The goal of this proposal is to make an incremental shift in how we organize our puppet code in the tree, to better standardize the code structure and make it simpler to read and to debug. It draws ideas from most puppet best practices and should be immediately applicable to new code we write from now on, without disrupting the existing code.
General principles
- The code should be organized in roles, profiles, and modules. Let's see in detail what each of these things will mean.
- Modules should be basic units of functionality (e.g. "set up, configure and run HHVM") and must not use classes from other modules, and mostly avoid, wherever possible, to use defines from other modules as well. No hiera call, explicit or implicit, should happen within a module. These rules will ensure the amount of WMF-specific code that makes it into modules is minimal, and improve debugging/refactoring/testing of modules as they don't really depend on each other. Keeping up with the HHVM module example, the base class hhvm is a good example of what should be in a module, while hhvm::admin is a good example of what should not be in a module; surely not in this one: it is a class to configure apache to forward requests to HHVM, depends mostly on another module (apache, in fact) and also adds ferm rules, which of course requires the WMF-specific network::constants class.
- Profiles are collections of resources in modules that represent an high-level functionality ("a webserver able to serve mediawiki"), should only have parameters that default to explicit hiera calls. This means that a typical profile will either need all of its hiera variables declared, or to be included by an ENC (like horizon) with its parameters declared. Unless specifically needed, no resource should be added to a profile using the include class method, but with explicit class instantiations. If a profile need another one as a precondition, it must be listed with a require ::profile::foo at the start of the class, but this should be mostly avoided. Most of our current "roles" should be profiles. Following our example, an apache webserver that proxies to a local HHVM installation should be configured via a 'profile::hhvm::web' class; a mediawiki installation served through such a webserver should be configured via a 'profile::mediawiki::web' class.
- Roles should only include profiles; A role can include more than one profile, but no conditionals, hiera calls, etc are allowed. So following our example, we should have a 'role::mediawiki::web' that just includes 'profile::mediawiki::web' and 'profile::hhvm::web'. Inheritance can be used between roles, but it is strongly discouraged: for instance, it should be remembered that inheritance will not work in hiera.
- Any node in site.pp must include exactly one role, with the "role()" function. No exceptions allowed.
- Almost all hiera definitions should go in the "role" heirarchy. Only exceptions can be shared data structures that can be used by many profiles or to feed different modules with their data. Those should go in the common/$site global hierarchy. A good example is, in our codebase, ganglia_clusters, or any list of servers (the memcached hosts for mediawiki, for example).

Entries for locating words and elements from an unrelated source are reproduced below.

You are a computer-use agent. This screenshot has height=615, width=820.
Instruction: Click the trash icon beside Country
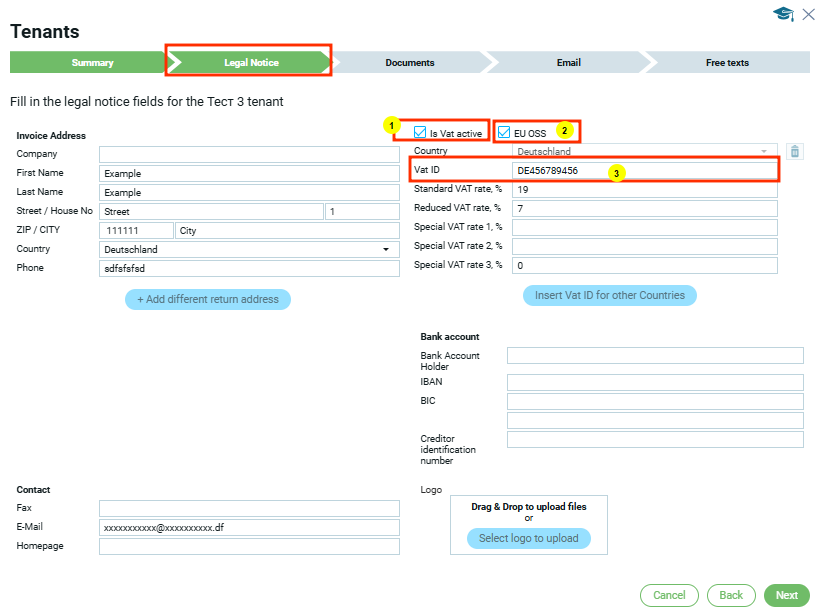[795, 152]
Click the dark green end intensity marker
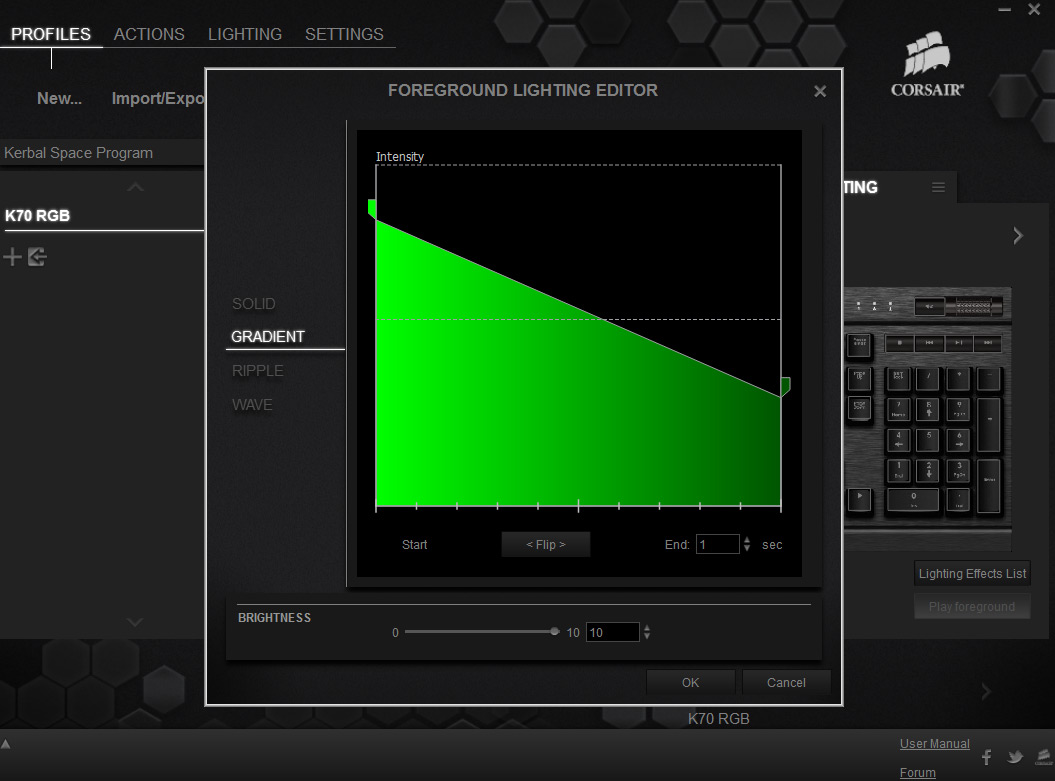Image resolution: width=1055 pixels, height=781 pixels. (785, 386)
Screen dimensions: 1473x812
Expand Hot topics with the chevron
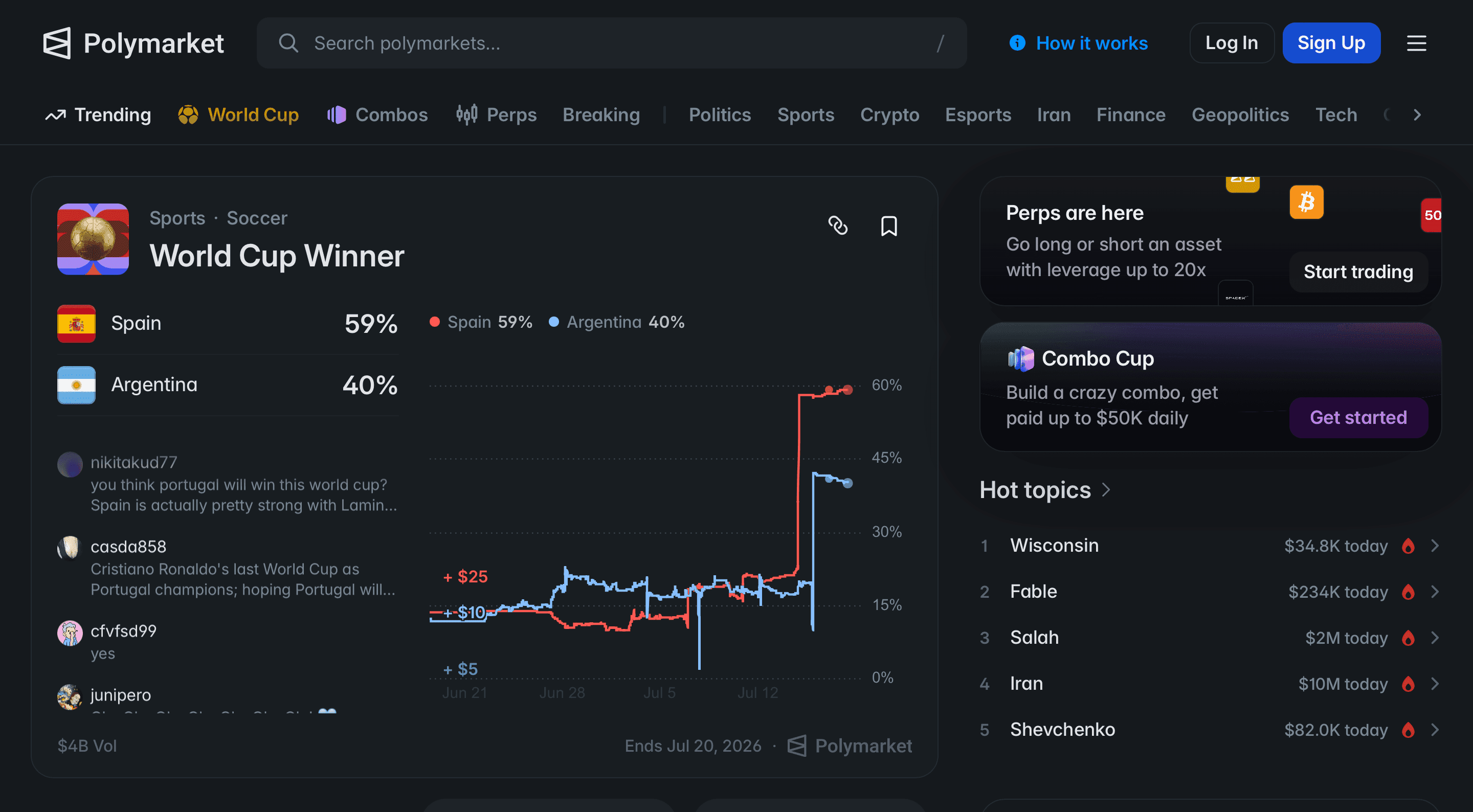pos(1106,490)
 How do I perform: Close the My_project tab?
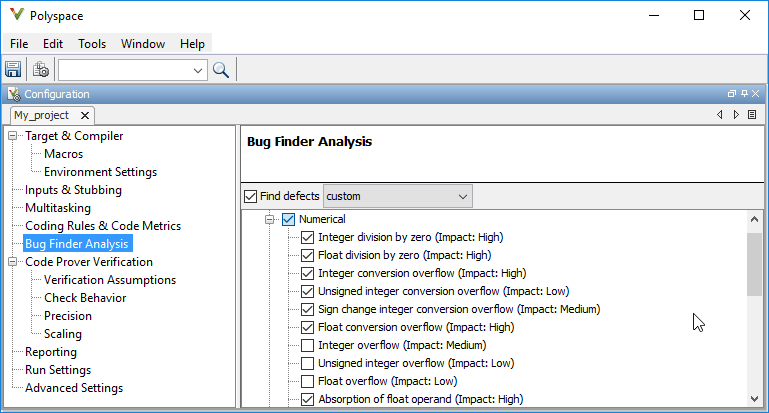pos(86,115)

- Per-host hiera should only be used to allow tweaking some knobs for testing or to maybe declare canaries in a cluster. It should not be used to add/subtract functionality. If you need to do that, add a new role and configure it accordingly, within its own hiera namespace.
- hiera keys SHOULD try to reflect the most specific common shared namespace of the puppet classes trying to look them up (implicitly or explicitly). This should allow easier grepping and avoid conflicts. Global variables SHOULD BE avoided as the profile will by definition be the least specific common namespace.
Expected advantages
This will have a series of advantages, namely:
- Make it easier to write general-purpose, non-wmf-specific modules
- Ease of debug: it will be easy to see where something happens (typically, the profiles that are part of your role), hiera calls will all be explicit in the code and mostly contained into a single file (the one for the role declared in site.pp). It will thus be pretty easy to track down a variable lookup
- Using configurable profiles will allow easier reuse of the same code when we have more than one cluster, see e.g. the use of our current role::elasticsearch in different practical roles
- Labs and production roles might differ without harm; so for instance a production role might include standard and base::firewall, while a labs role might include some different classes.

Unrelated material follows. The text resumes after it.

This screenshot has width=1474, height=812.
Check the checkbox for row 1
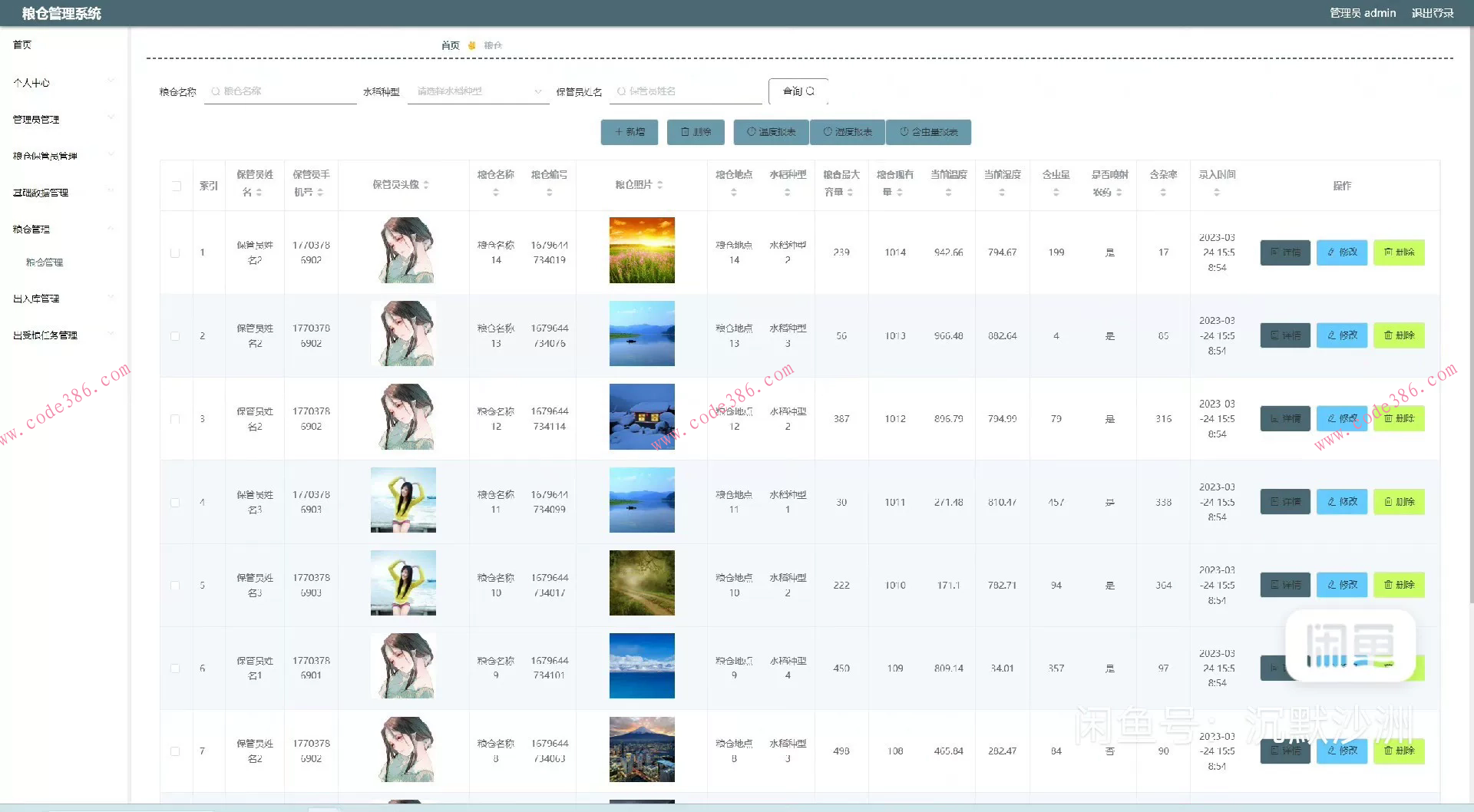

On the other hand, some drawbacks have to be expected:
- a stricter code structure will sometimes present its hurdles and make it harder to solve some problems
- given the limits we just imposed, sometimes it will be hard to abstract some common code to a separate class and this might cause some more repetitions.

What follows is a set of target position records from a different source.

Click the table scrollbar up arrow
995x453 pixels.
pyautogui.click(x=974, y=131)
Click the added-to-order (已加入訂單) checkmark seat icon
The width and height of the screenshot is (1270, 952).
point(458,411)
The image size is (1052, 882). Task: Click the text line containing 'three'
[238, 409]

- The distinctions between what is a profile and what is not can be ambiguous and create some controversy.
A practical example
If you look at the role::elasticsearch::* roles, and you rename role::elasticsearch::common to profile::elasticsearch::common, you'll have a pretty good idea of what to expect. Also, the old-style role::etcd can be compared to the newer role::etcd::{common,networking,kubernetes} that were written following more or less the role/profile pattern. It's easy to see how the old-fashioned role::etcd can be molded easily in deriving from the "profile" (role::etcd::common), while accomodating all the use-cases with the original role::etcd would have required adding more and more parameters, and using regexes to distinguish between roles.
Also, since swift has always been considered a benchmark for the complexity of our manifests, an example change molding the swift roles into using the proposed standard has been posted to gerrit and refers to this task.